En un largo artículo publicado en el City Journal, Peter Sloterdijk se refiere al Estado moderno como a un gran Leviatán, un monstruo gigantesco que ha sucumbido al poder adictivo del endeudamiento. «Esta metamorfosis -constata el filósofo alemán- se ha originado sobre todo gracias al brutal incremento de la base de contribuyentes, en especial con la generalización del impuesto sobre la renta. Este impuesto no es ni más ni menos que el equivalente funcional de la expropiación socialista». Sloterdijk, casi por deformación, tiende siempre a llevar sus argumentos al extremo, como si quisiera dinamitar cualquier tipo de idea preconcebida. Creo que acierta a menudo. En el imaginario colectivo, el mito de Robin Hood nos propone la legitimidad de atentar contra la riqueza injustamente atesorada, pero sospecho que la semejanza con las democracias modernas no pasa de ser anecdótica.

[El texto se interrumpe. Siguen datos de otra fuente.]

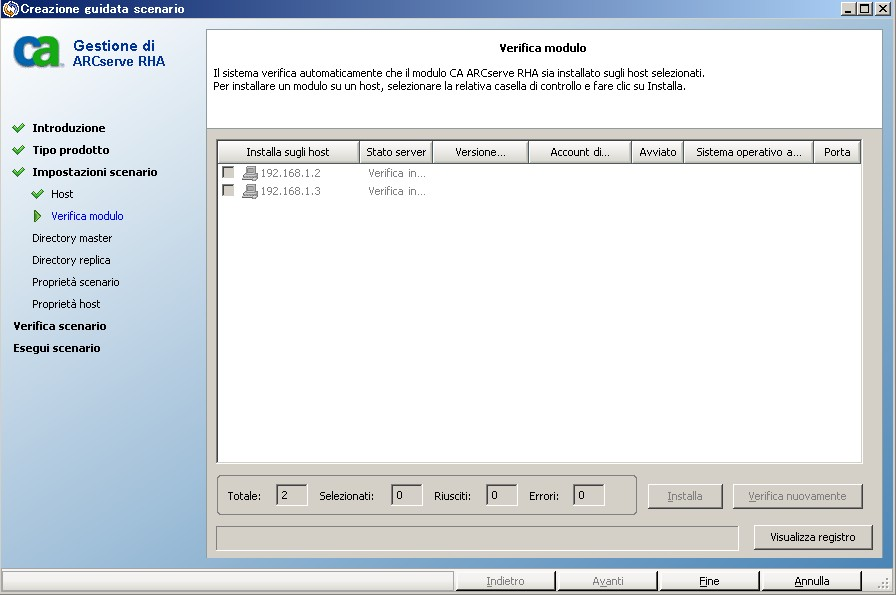This screenshot has height=595, width=896.
Task: Click the computer icon beside 192.168.1.2
Action: (248, 172)
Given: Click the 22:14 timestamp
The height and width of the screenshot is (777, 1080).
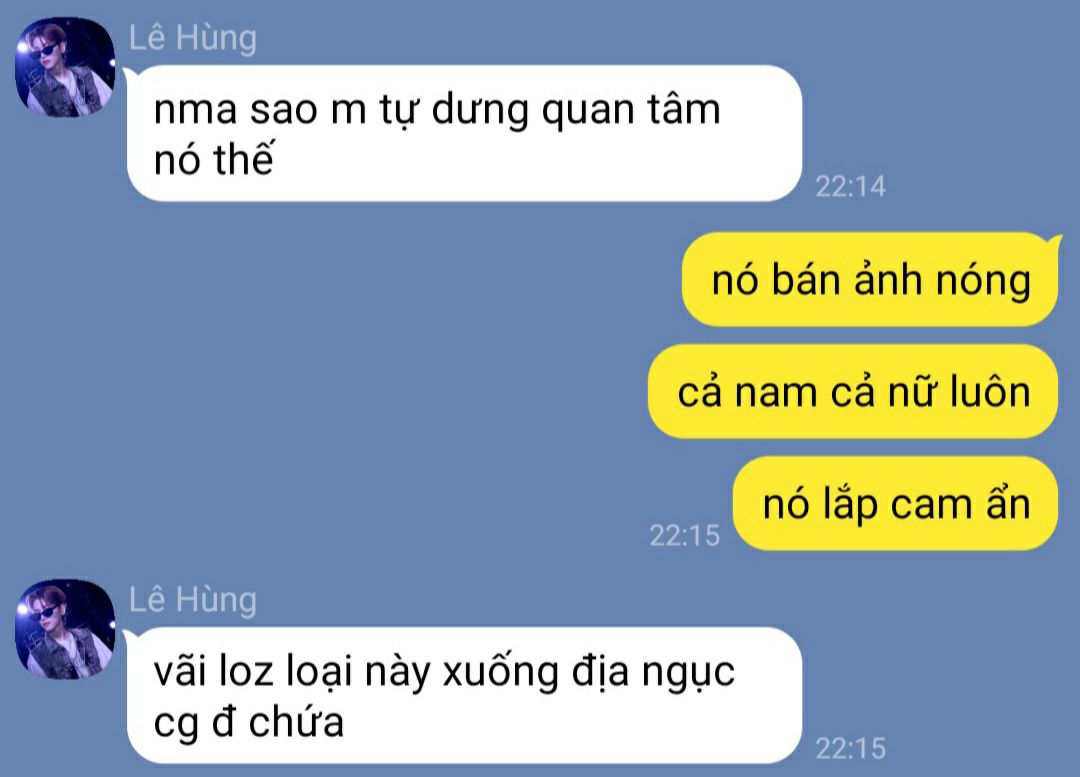Looking at the screenshot, I should (851, 187).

En nuestro mundo, el acoso fiscal no se dirige contra los oligarcas, sino contra los ciudadanos productivos, básicamente representados por la clase media, ya sea un ingeniero, un médico, un periodista, un bibliotecario o un editor. De hecho, cuando analizamos las causas del descalabro económico español a menudo obviamos el peso de los impuestos como freno al desarrollo. ¿Para qué trabajar más si la mayor parte de nuestro esfuerzo va a la Hacienda Pública? ¿Son los políticos mejores gestores de recursos que nosotros? ¿Cuáles? ¿Los del PP o los del PSOE? No hablemos de aeropuertos vacíos ni de trenes clausurados, de televisiones autonómicas ni de los subsidios a tutiplén, de jubilaciones generosas a banqueros y congresistas ni de las fosas sépticas de las cajas de ahorro. No hablemos, sobre todo, de una forma de entender la política generosa con los ciudadanos de hoy a costa de los votantes del mañana, que ya veremos cómo se apañan con la maltrecha herencia. Aunque el efecto, curiosamente, ni siquiera ha sido beneficioso para la sociedad de nuestros días.

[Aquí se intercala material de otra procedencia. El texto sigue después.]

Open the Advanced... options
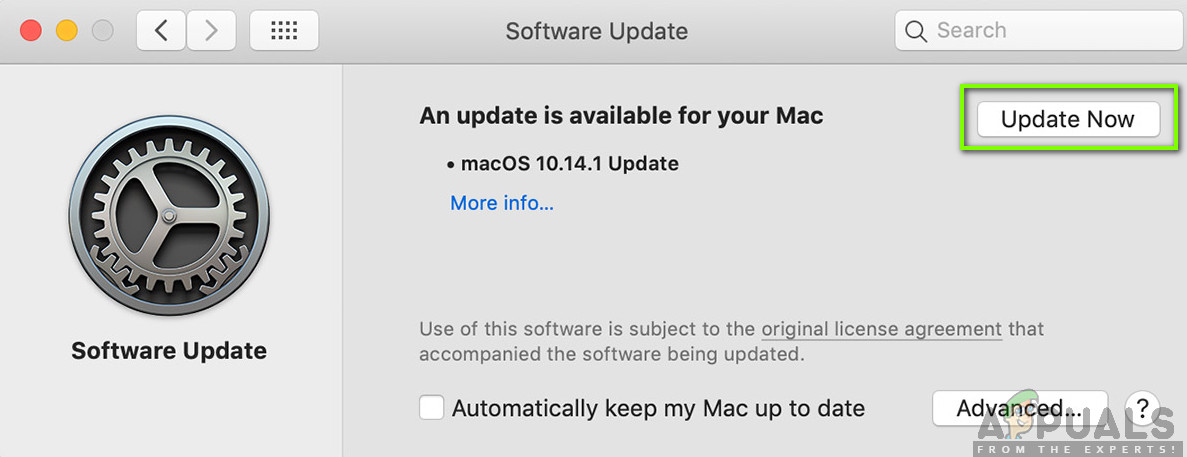The width and height of the screenshot is (1187, 457). click(1018, 408)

No de un modo claro, quiero decir, salvando las honrosas excepciones de la socialdemocracia escandinava, cuya relación con la eficiencia es obvia. Pagamos a cambio de algo, pero ese algo no puede ni debe ir contra el futuro y mucho menos contra el fortalecimiento de la clase media. Pensemos en un ejemplo: la vivienda en propiedad, atizada fiscalmente hasta el punto de convertirse en un artículo de lujo. Obligados por la ley a entregarle al fisco más de la mitad de nuestros ingresos, entre IRPF, IVA, Seguridad Social, IBI, tasas, seguros e impuestos de todo tipo, uno se pregunta cómo nos sostenemos. O planteado en otros términos: ¿de qué forma pueden las familias acumular el ahorro suficiente para abrirse paso y prosperar con los años? ¿Y no son las clases medias -como nos enseña la historia- el fundamento último de la estabilidad democrática?

Ahora se nos habla de la necesidad de privatizar el Estado por razones de eficiencia. Tengo mis dudas, entre otras cosas porque la deslegitimación de lo público me parece un mito tan pernicioso como el que defiende la socialización plena de la economía. Y no deja de ser paradójico que se nos quieran vender las bondades de la gestión privada, cuando llevamos décadas descapitalizando a los españoles. Por supuesto, la protección social y la calidad de las instituciones son factores indudables de progreso, exactamente igual que el fortalecimiento de la clase media. No concibo una cosa sin la otra. Y eso implica también equilibrar las cuentas del Estado, hacerlas sostenibles y proteger al contribuyente de la rapacidad infatigable de los políticos.